Awesome

File Scraper

Scrape files for sensitive information, and generate an interactive HTML report. Based on Rabin2.

This tool is only as good as your RegEx skills.

You can also style your own report.

Tested on Kali Linux v2024.2 (64-bit).

Made for educational purposes. I hope it will help!

How to Install
Build the Template & Run
Usage
Images

How to Install

Install Radare2

On Kali Linux, run:

apt-get -y install radare2

On Windows OS, download and unpack radareorg/radare2, then, add the bin directory to Windows PATH environment variable.

On macOS, run:

brew install radare2

Standard Install

pip3 install --upgrade file-scraper

Build and Install From the Source

git clone https://github.com/ivan-sincek/file-scraper && cd file-scraper

python3 -m pip install --upgrade build

python3 -m build

python3 -m pip install dist/file_scraper-4.4-py3-none-any.whl

Build the Template & Run

Prepare a template such as the default template:

{
   "Auth.":{
      "query":"(?:basic|bearer)\\ ",
      "ignorecase":true,
      "search":true
   },
   "Variables":{
      "query":"(?:access|account|admin|auth|card|conf|cookie|cred|customer|email|history|ident|info|jwt|key|kyc|log|otp|pass|pin|priv|refresh|salt|secret|seed|session|setting|sign|token|transaction|transfer|user)[\\w\\d\\-\\_]*(?:\\\"\\ *\\:|\\ *\\=[^\\=]{1})",
      "ignorecase":true,
      "search":true
   },
   "Comments":{
      "query":"(?:(?<!\\:)\\/\\/|\\#).*(?:bug|compatibility|crash|deprecated|fix|issue|legacy|problem|review|security|todo|to do|to-do|to_do|vuln|warning)",
      "ignorecase":true,
      "search":true
   },
   "Abs. URL":{
      "query":"[\\w\\d\\+]*\\:\\/\\/[\\w\\d\\@\\-\\_\\.\\:\\/\\?\\&\\=\\%\\#]+",
      "unique":true,
      "collect":true
   },
   "IPv4":{
      "query":"(?:\b25[0-5]|\b2[0-4][0-9]|\b[01]?[0-9][0-9]?)(?:\\.(?:25[0-5]|2[0-4][0-9]|[01]?[0-9][0-9]?)){3}",
      "unique":true,
      "collect":true
   },
   "Base64":{
      "query":"(?:[a-zA-Z0-9\\+\\/]{4})*(?:[a-zA-Z0-9\\+\\/]{4}|[a-zA-Z0-9\\+\\/]{3}\\=|[a-zA-Z0-9\\+\\/]{2}\\=\\=)",
      "minimum":8,
      "decode":"base64",
      "minimum_decode":6,
      "unique":true,
      "collect":true
   },
   "HEX":{
      "query":"(?:(?:0x|(?:\\\\)+x)[a-fA-F0-9]{2})+|(?:[a-fA-F0-9]{2})+",
      "minimum":12,
      "decode":"hex",
      "minimum_decode":6,
      "unique":true,
      "collect":true
   },
   "PEM":{
      "query":"-----BEGIN (?:CERTIFICATE|PRIVATE KEY)-----[\\s\\S]+?-----END (?:CERTIFICATE|PRIVATE KEY)-----",
      "decode":"pem",
      "unique":true,
      "collect":true
   }
}

Make sure your regular expressions return only one capturing group, e.g., [1, 2, 3, 4]; and not a touple, e.g., [(1, 2), (3, 4)].

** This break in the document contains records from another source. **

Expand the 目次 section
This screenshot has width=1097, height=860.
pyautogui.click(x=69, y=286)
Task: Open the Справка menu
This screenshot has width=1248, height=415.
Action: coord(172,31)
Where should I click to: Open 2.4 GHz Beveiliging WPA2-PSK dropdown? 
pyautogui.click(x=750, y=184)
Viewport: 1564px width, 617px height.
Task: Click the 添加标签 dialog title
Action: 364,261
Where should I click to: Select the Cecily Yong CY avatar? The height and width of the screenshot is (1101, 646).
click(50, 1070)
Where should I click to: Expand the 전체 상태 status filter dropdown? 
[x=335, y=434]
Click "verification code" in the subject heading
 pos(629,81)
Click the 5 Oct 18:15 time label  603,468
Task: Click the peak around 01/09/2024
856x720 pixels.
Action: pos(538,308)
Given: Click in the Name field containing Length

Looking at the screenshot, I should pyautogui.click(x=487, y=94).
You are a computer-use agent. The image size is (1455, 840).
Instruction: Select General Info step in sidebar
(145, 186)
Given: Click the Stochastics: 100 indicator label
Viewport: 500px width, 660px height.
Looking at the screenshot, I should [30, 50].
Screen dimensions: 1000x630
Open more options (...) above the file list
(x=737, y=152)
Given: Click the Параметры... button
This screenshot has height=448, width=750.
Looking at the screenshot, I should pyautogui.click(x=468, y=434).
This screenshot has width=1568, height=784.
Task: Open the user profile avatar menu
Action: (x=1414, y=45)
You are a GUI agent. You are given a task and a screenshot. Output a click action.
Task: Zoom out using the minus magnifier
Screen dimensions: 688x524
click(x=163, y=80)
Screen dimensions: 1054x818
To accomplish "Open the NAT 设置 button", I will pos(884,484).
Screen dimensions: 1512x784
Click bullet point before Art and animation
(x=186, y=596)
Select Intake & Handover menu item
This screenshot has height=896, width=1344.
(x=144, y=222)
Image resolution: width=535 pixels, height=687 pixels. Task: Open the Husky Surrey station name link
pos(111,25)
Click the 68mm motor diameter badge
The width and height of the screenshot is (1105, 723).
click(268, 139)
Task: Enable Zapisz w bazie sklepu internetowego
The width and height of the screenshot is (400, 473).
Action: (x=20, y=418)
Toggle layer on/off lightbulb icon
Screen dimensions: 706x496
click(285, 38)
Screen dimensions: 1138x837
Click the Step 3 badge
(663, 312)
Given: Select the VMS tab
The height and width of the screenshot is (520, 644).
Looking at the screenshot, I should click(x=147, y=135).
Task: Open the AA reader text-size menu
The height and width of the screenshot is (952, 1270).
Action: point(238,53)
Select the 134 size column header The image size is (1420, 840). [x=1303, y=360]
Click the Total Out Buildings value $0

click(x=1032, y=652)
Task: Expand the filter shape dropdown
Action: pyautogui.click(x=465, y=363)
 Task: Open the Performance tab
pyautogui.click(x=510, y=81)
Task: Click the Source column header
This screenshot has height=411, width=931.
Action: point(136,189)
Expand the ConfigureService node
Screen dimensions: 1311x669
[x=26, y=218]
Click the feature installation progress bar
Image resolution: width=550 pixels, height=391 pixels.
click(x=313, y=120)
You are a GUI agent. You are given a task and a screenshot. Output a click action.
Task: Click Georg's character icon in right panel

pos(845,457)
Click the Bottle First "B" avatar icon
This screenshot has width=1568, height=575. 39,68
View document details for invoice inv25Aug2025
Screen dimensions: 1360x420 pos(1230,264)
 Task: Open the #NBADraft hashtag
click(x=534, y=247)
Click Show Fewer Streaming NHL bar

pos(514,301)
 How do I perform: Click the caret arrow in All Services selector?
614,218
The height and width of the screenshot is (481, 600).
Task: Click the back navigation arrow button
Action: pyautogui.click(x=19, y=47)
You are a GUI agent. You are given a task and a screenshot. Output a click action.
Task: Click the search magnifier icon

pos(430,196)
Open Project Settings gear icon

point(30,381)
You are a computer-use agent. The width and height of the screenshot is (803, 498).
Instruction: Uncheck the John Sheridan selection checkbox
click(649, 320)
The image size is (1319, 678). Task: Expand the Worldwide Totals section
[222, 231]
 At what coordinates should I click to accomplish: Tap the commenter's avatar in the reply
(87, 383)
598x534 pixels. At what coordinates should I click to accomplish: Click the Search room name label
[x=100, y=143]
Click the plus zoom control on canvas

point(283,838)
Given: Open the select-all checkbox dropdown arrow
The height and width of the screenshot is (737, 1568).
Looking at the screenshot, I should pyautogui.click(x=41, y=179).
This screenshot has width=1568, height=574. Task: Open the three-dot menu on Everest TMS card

Make sure to properly escape regular expression specific symbols in your template file, e.g., make sure to escape dot . as \\., and forward slash / as \\/, etc.

Name	Type	Required	Description
query	str	yes	Regular expression query.
search	bool	no	Highlight matches within the searched lines; otherwise, extract the matches.
ignorecase	bool	no	Case-insensitive search.
minimum	int	no	Only accept matches longer than `int` characters.
maximum	int	no	Only accept matches lesser than `int` characters.
decode	str	no	Decode the matches. Available decodings: `url`, `base64` `hex`, `pem`.
minimum_decode	int	no	Only accept decodings longer than `int` characters.
maximum_decode	int	no	Only accept decodings lesser than `int` characters.
unique	bool	no	Filter out duplicates.
collect	bool	no	Collect all the matches in one place.

minimum_decode and maximum_decode will check the length of the decoded string after bad characters are removed.

How I typically run the tool:

file-scraper -dir directory -o results.html -e default

Default (built-in) exclude file types:

car, css, gif, jpeg, jpg, mp3, mp4, nib, ogg, otf, eot, png, storyboard, strings, svg, ttf, webp, woff, woff2, xib, vtt

Usage

File Scraper v4.4 ( github.com/ivan-sincek/file-scraper )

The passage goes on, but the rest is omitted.